FIG. 4 is a partial plan view showing a series of manufacturing steps of the contact image sensor drawn in correspondence with FIGS. 1 and 2, following FIG. 3;

FIG. 5 is a partial cross-sectional view showing a series of manufacturing steps of a conventional contact image sensor.

[Explanation of symbols]

10, 60 Glass substrate 12, 62 Chrome electrode 14, 64 Silicon nitride layer 16 Silicon oxide 20, 66 i-type amorphous silicon layer 22, 68 n ⁺ -type amorphous silicon layer 28, 74 Photodiode 30, 76 Source electrode 32, 78 Drain electrode 33 lower electrode 34, 80 thin film transistor (TFT) 40, 82 silicon oxide layer 48, 50, 90, 94 upper electrode

 ─────────────────────────────────────────────────── ─── Continuation of the front page (72) Mitsuru Sakamoto 5-10-1, Fuchinobe, Sagamihara-shi, Kanagawa Inside the Electronics Research Laboratory, Nippon Steel Corporation (72) Seiji Takayama 5--10, Fuchinobe, Sagamihara, Kanagawa No. 1 Nippon Steel Corporation Electronics Research Laboratory

Claims (4)

[Claims] 1. A contact type image sensor in which a photodiode is used as a photoelectric conversion element and a thin film transistor is used as a switching element to form a sensor element, wherein a gate insulating film of the thin film transistor is made of silicon nitride and silicon oxide, and the gate insulating film is provided on a gate electrode side.
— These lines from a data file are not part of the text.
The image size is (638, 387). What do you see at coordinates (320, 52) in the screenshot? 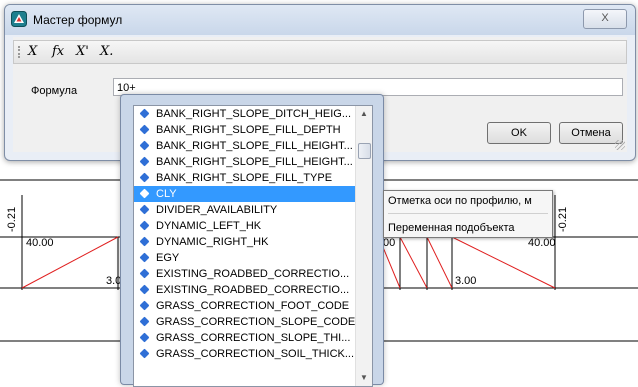
I see `formula-toolbar: X fx X' X.` at bounding box center [320, 52].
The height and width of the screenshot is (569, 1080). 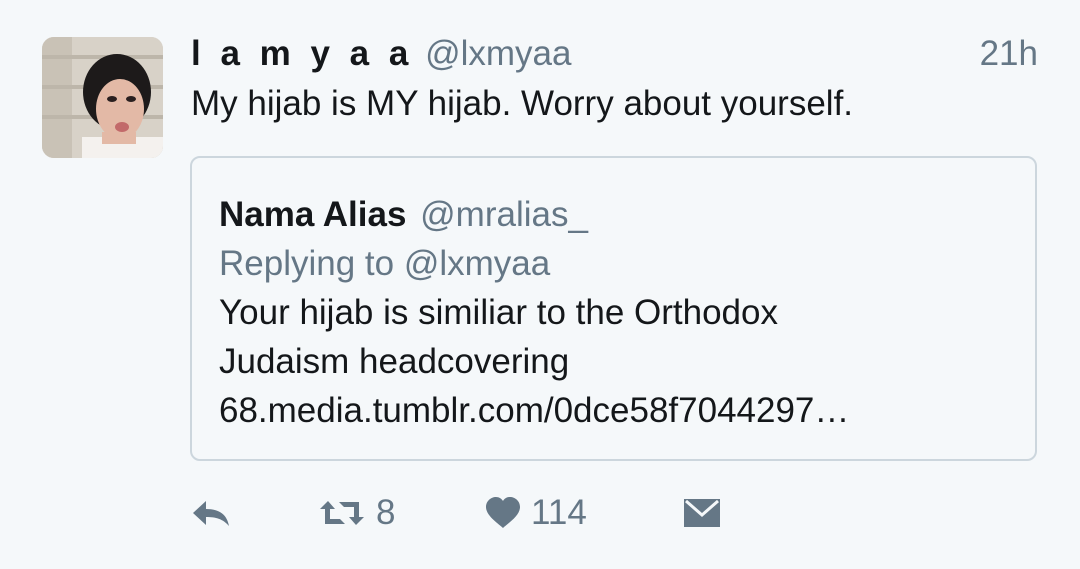 What do you see at coordinates (385, 264) in the screenshot?
I see `quoted-replying-to: Replying to @lxmyaa` at bounding box center [385, 264].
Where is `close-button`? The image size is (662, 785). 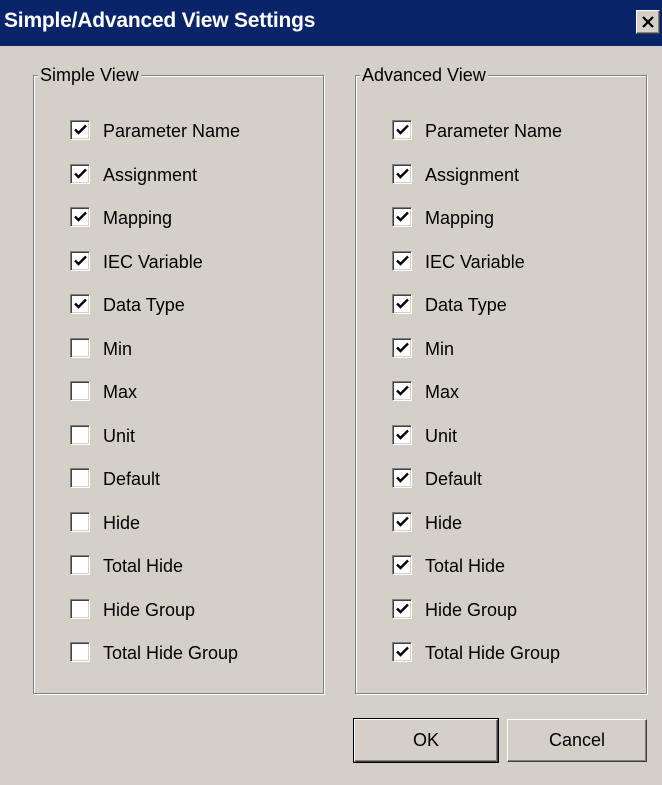 close-button is located at coordinates (648, 22).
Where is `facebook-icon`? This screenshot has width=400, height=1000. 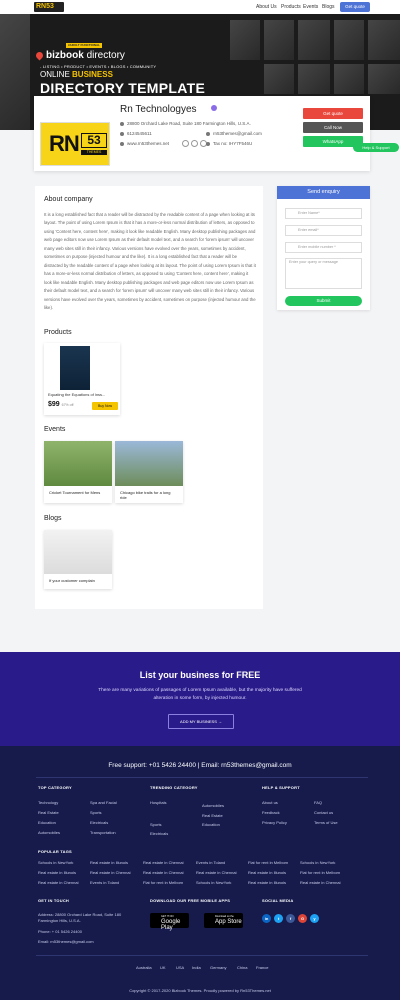
facebook-icon is located at coordinates (186, 144).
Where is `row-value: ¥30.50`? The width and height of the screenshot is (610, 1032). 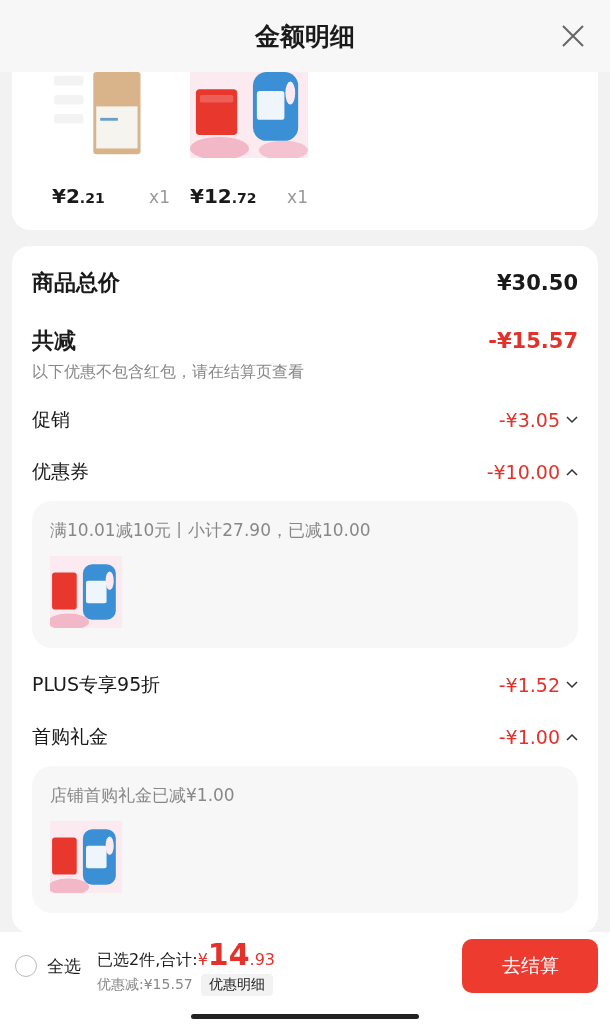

To the silicon nitride and the silicon oxide in this order. 2. The contact image sensor according to claim 1, wherein the thickness of the silicon oxide is 100 angstroms or more and 500 angstroms or less. 3. A method of manufacturing a contact image sensor using a thin film transistor as a switching element of a sensor element, comprising: a first step of forming a gate electrode on a substrate; and a step of forming a silicon nitride layer on the gate electrode. The second step,
A third step of forming a silicon oxide layer on the silicon nitride layer, a fourth step of forming an amorphous silicon layer on the silicon oxide layer, and patterning the amorphous silicon layer into a predetermined shape. A fifth step of etching to the silicon oxide layer, a sixth step of forming a metal layer on the intermediate product obtained by the fifth step and patterning it into a predetermined shape, A seventh step of forming an amorphous silicon layer to be a photodiode on the patterned metal layer and patterning it into a predetermined shape, and forming an insulating film on the intermediate product obtained in the seventh step. And an eighth step of patterning this into a predetermined shape, and a ninth step of forming a wiring layer on the intermediate product obtained in the eighth step. Method for producing a contact type image sensor according to claim. 4. A silicon oxide layer is formed in the third step.
The method for manufacturing a contact image sensor according to claim 3, wherein the contact image sensor is formed to have a thickness of not less than 00 Å and not more than 500 Å.